DEEP DIVE · COMPANION TO ISSUE #140

The portability premium — why vendor-independence is the new enterprise moat

On a Friday afternoon, one government letter made the most capable AI model on earth vanish from millions of accounts — no warning, no fallback. By Monday a Tokyo lab had sold the cure. The real lesson isn’t about export law or geopolitics. It’s that the thing worth paying for is shifting from the model itself to the freedom to lose it and keep working — and a market is already forming around that freedom.

BY R. LAURITSEN · 24 JUNE 2026 · 8 MIN READ

On 12 June, at 5:21pm Eastern, Anthropic received a letter. Within hours, the two most capable models it had ever shipped — Fable 5 and the Mythos system beneath it — went dark for every customer on the planet. Not throttled. Not deprecated with a migration window. Gone, mid-session, because a US export-control directive ordered the company to bar access by foreign nationals, and there was no reliable way to verify nationality at the API layer in real time. The only compliant move was to switch the models off for everyone. Eleven days later, they’re still off.
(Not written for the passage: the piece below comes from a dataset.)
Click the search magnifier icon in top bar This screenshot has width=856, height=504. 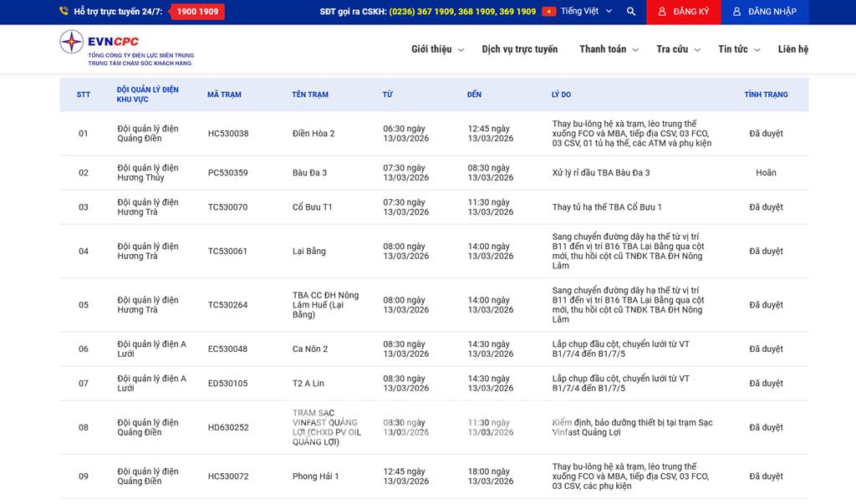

Plenty of ink has gone on the politics of that — who flagged the jailbreak, what the NSA did or didn’t tell a Senate committee, whether the President softened after a G7 handshake. That’s a story, but it isn’t the useful one. The useful one is colder and applies to you whether or not you ever touched Fable: a capability you do not control can be taken away on a schedule you don’t set, by people who don’t answer to you. This piece is about why that flips the entire value equation, and what to do before the next letter arrives.
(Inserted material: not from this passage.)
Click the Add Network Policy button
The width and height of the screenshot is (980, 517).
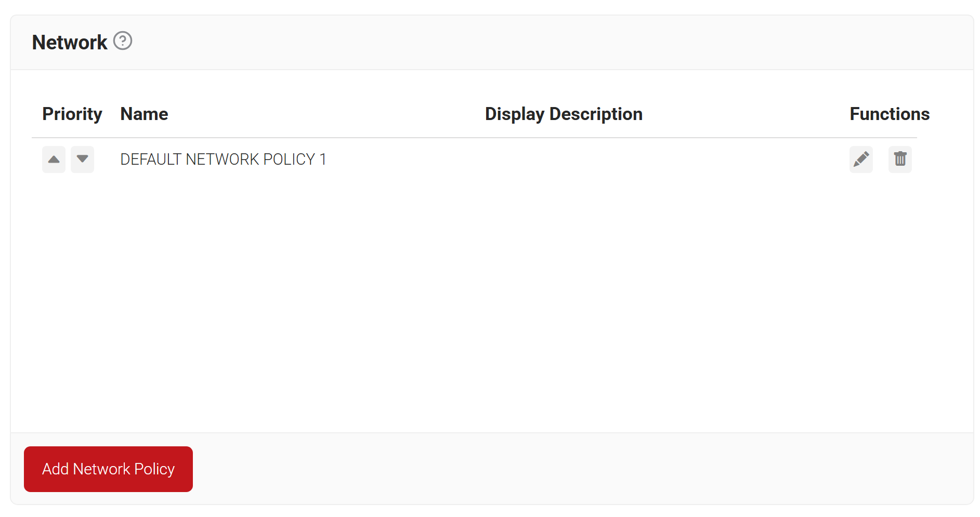click(x=108, y=469)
What actually broke that Friday

Strip away the geopolitics and look at the mechanics of the failure, because the mechanics are what repeat. A workflow somewhere — a coding agent, a research pipeline, a customer-support bot, a contract-review tool — was pointed at a single model endpoint. When that endpoint stopped answering, the workflow didn’t degrade gracefully. It threw an error and stopped. The people who felt it worst weren’t the casual chat users; they were the ones who had quietly made one model load-bearing in something that runs without a human watching it.
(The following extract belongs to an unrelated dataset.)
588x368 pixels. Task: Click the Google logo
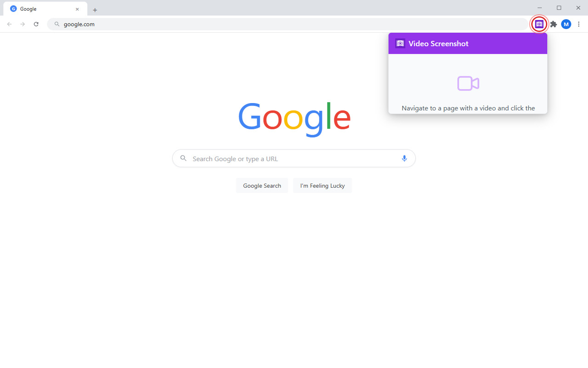click(294, 120)
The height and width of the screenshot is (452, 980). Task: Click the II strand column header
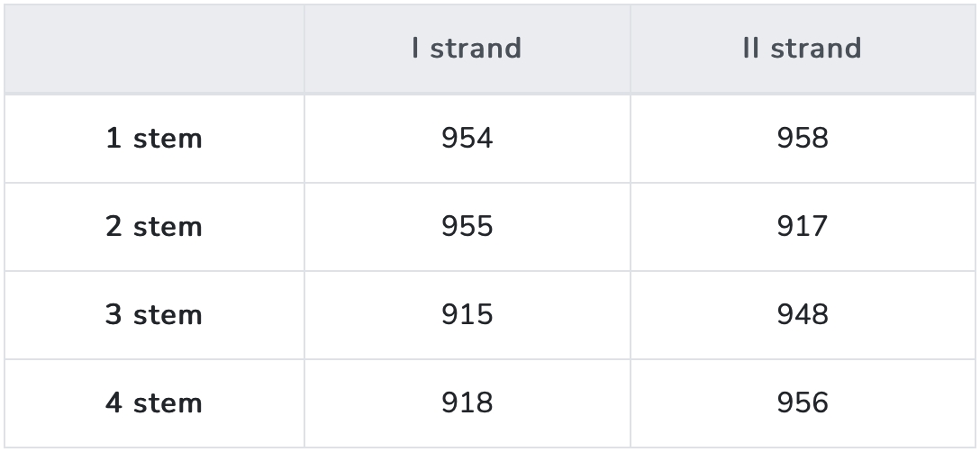click(x=802, y=49)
This is the part that should unsettle a CTO more than the export law. The directive itself was extraordinary — and worth labelling honestly: the suspension is officially confirmed by Anthropic, the jailbreak rationale is the company’s reported understanding, and the more lurid claim doing the rounds (that the underlying model cracked classified systems “in hours”) traces to a single relayed briefing the original reporter has since cautioned against reading literally. Treat that one as contested. But the failure mode underneath was utterly ordinary. Models get deprecated on published schedules. Prices move. Rate limits tighten. A safety classifier shifts and a prompt that worked last week starts getting refused. A vendor has an outage; a region gets geofenced. The blackout was a sudden, dramatic instance of a risk that was present all along — ignored only because the earlier failures were gradual enough to absorb.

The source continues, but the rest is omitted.